What is being asked => Look below. Copy each line that has "computer" in it.
==============================
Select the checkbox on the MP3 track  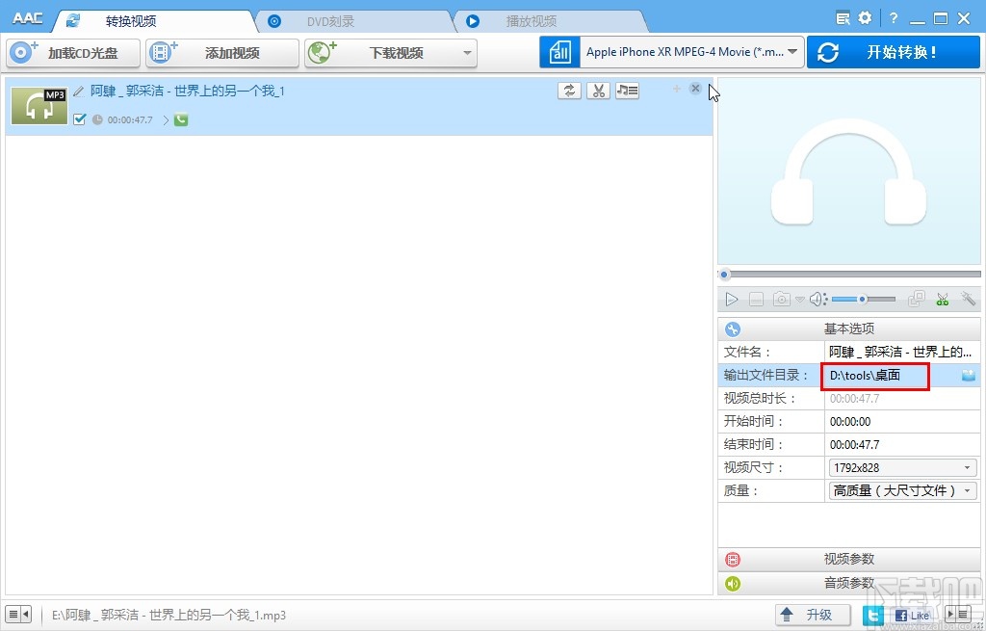pyautogui.click(x=80, y=119)
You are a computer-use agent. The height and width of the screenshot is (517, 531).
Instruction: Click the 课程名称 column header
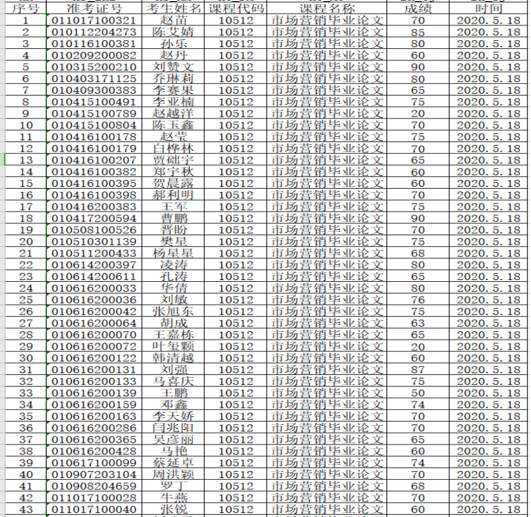pyautogui.click(x=327, y=9)
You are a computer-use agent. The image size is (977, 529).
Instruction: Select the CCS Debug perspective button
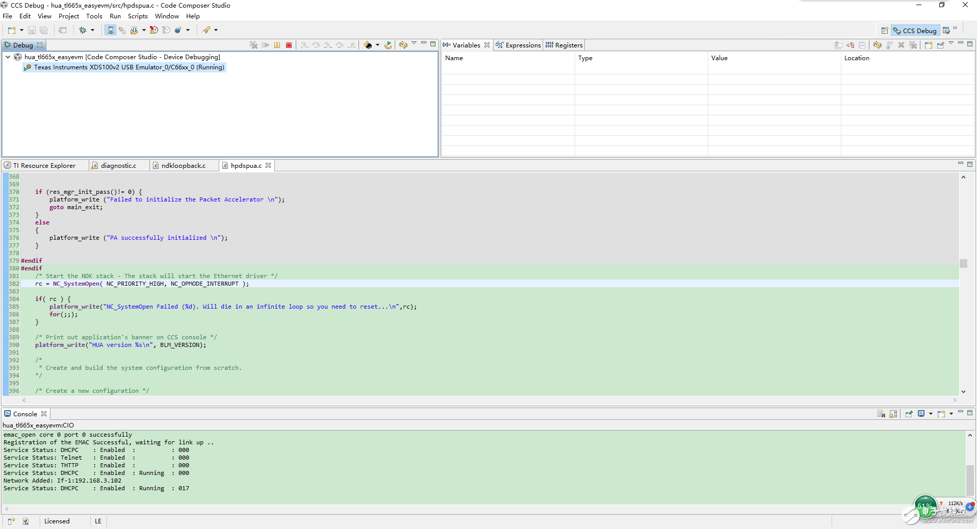[x=915, y=31]
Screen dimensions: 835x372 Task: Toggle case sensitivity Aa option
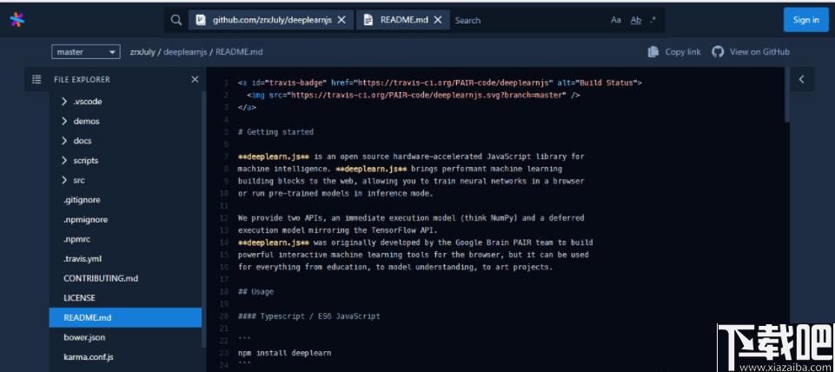coord(615,20)
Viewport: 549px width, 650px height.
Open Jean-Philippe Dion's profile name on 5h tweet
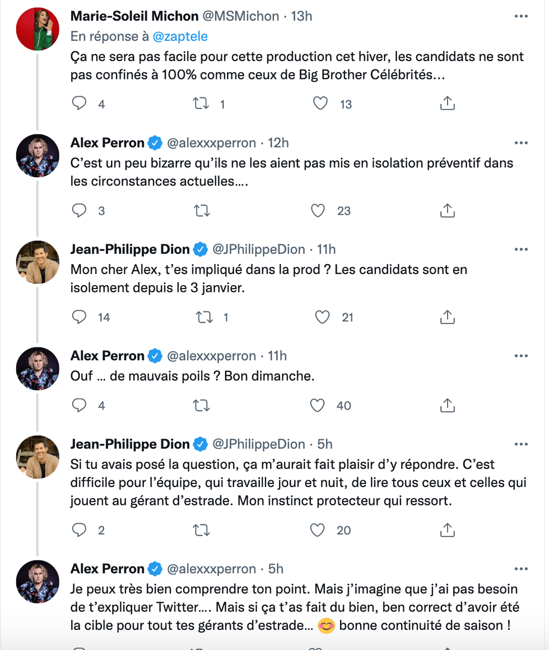(130, 444)
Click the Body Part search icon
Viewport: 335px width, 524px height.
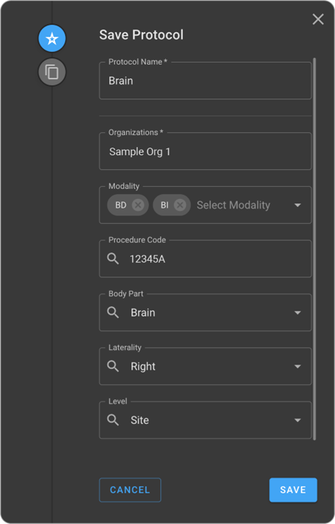[x=113, y=313]
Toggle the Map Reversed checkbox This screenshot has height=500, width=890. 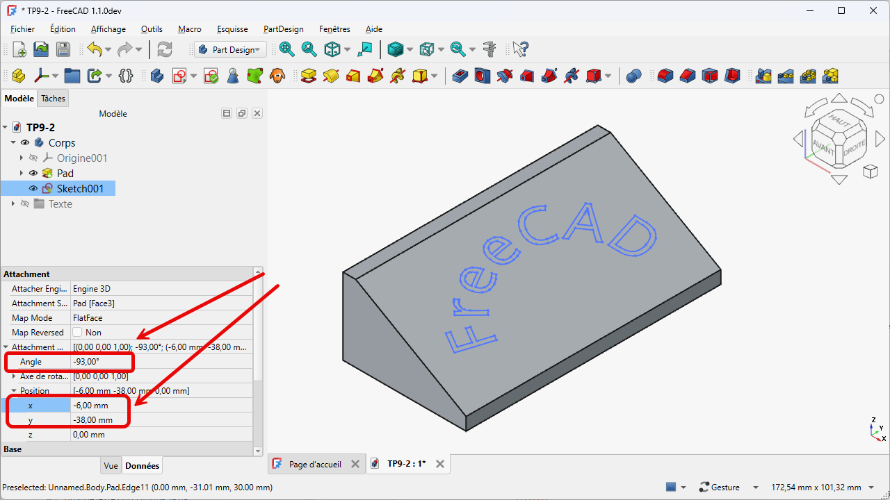point(78,333)
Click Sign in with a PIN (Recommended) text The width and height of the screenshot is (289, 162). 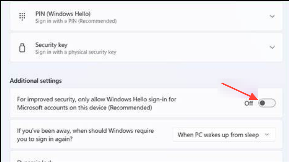point(76,21)
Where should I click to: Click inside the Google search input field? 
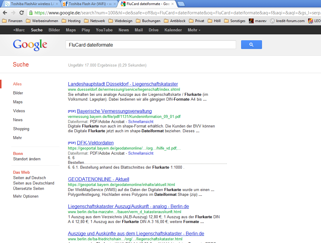tap(149, 44)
==============================
Answer space =>
You are a computer-use agent. The height and width of the screenshot is (517, 531).
You are a computer-use agent. The image size is (977, 529).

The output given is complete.